Parts of the exercise
a - In the Northern Ireland article, on what date will the Assembly meet again?
b - Duplicate the Northern Ireland article word for word from "Mr Hain said the" to "do their jobs.".
c - Using the Northern Ireland article, explain why direct rule from London could continue for years.

Document section
Peter Hain, the Northern Ireland Secretary, said in an interview with The Independent: "We have had years and years of frustrating negotiations. This is make your mind up time. What is radically different this time is that we will not allow vetoes and events to stall the process, and then start again after a year or so."

He appealed to Ian Paisley's Democratic Unionist Party (DUP) not to use the murder of the former British spy Denis Donaldson as "an excuse" to block the revival of the Northern Ireland Assembly and Executive.

At talks in Northern Ireland today, Tony Blair and Bertie Ahern, the Irish Prime Minister, will announce that the Assembly will meet again on 15 May. Under their joint blueprint, it would have six weeks to elect a first minister and deputy first minister and form a power-sharing executive. Although there is little prospect of that happening by June, London and Dublin hope a real effort will be made by the province's politicians in September, ahead of the deadline of 24 November.

If there is no agreement, Mr Hain will cancel the elections to the Assembly scheduled for May 2007. He warned that direct rule from London could then continue for years.

Mr Hain said: "This is a crunch year for the political process in Northern Ireland that has developed since the Good Friday Agreement eight years ago next week. In that time, the Assembly has sat for less than two years."

He added: "If local politicians want to be left behind, trapped in spats with each other and stuck in the past, and refuse to co-operate by the deadline, then the people and the place will move on without them."

Mr Hain said the Assembly had cost £80m since its suspension. "I notice on a daily basis that the people of Northern Ireland are really fed up to the back teeth with politicians who are paid but do not do their jobs.

Material provided
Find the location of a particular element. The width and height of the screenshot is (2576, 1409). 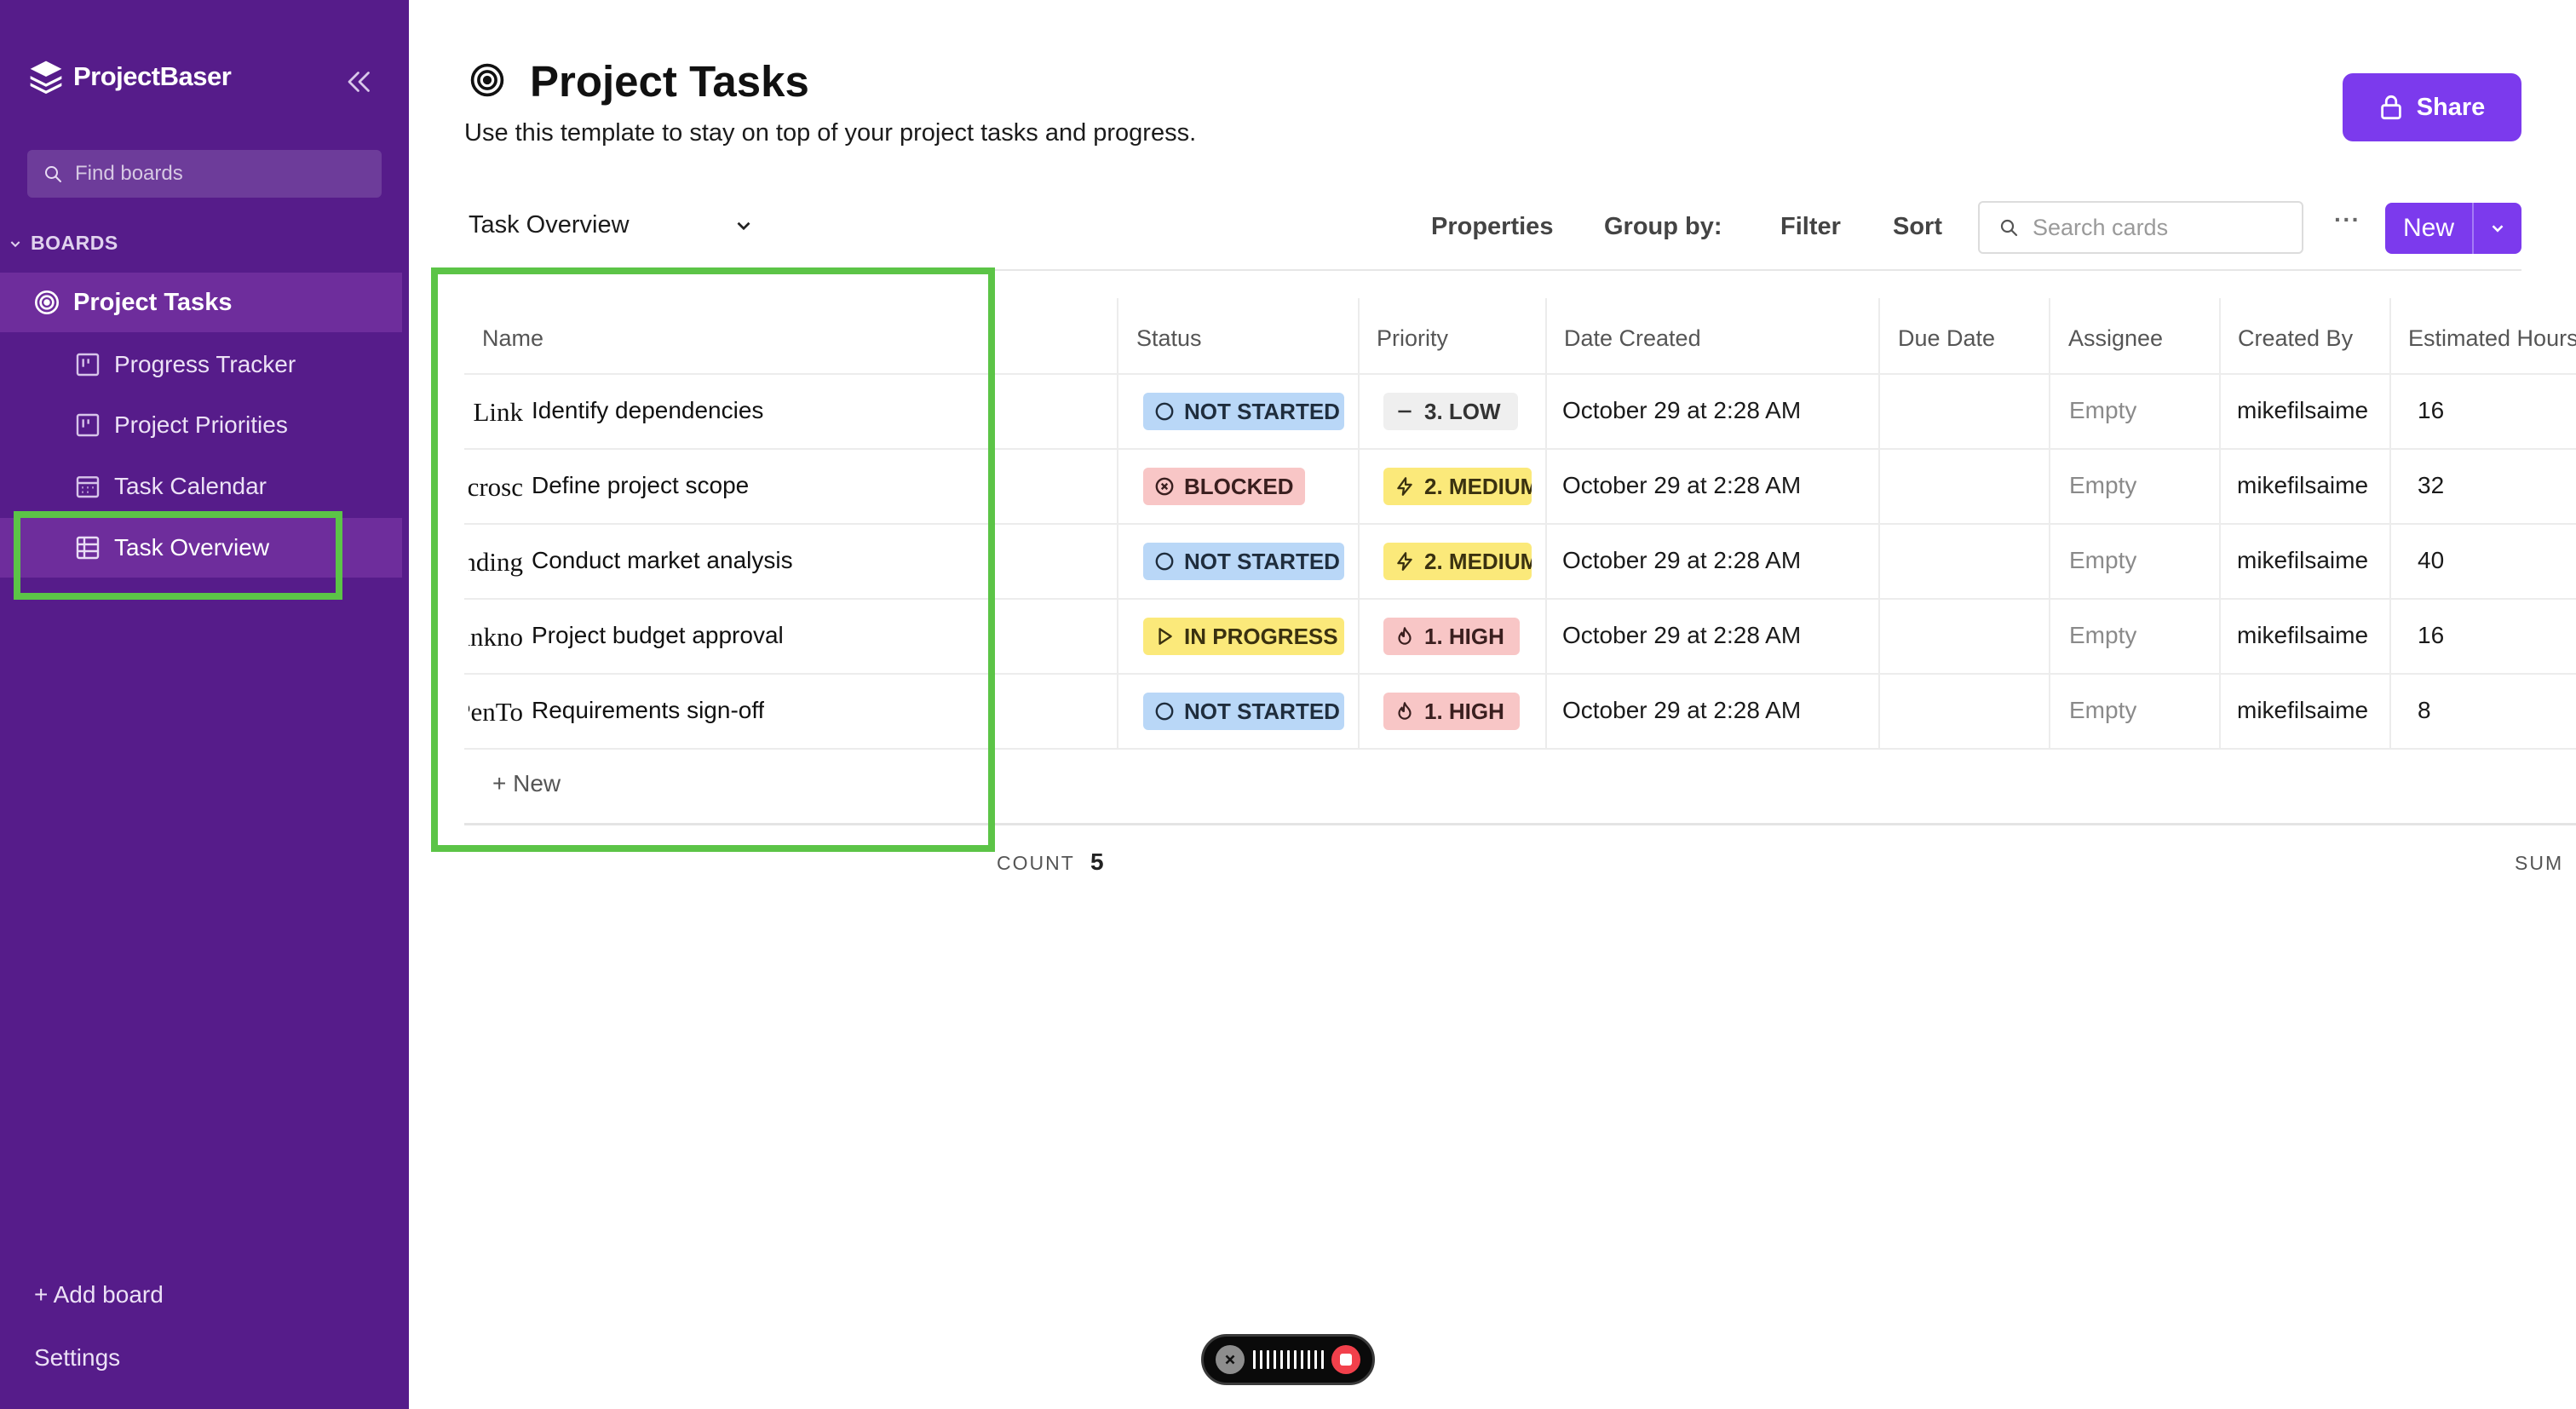

column-header-estimated-hours: Estimated Hours is located at coordinates (2492, 338).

Solution set
a - The Assembly will meet again on 15 May.

b -
Mr Hain said the Assembly had cost £80m since its suspension. "I notice on a daily basis that the people of Northern Ireland are really fed up to the back teeth with politicians who are paid but do not do their jobs.

c - If there is no agreement by the 24 November deadline, Mr Hain will cancel the Assembly elections scheduled for May 2007. He warned that direct rule from London could then continue for years.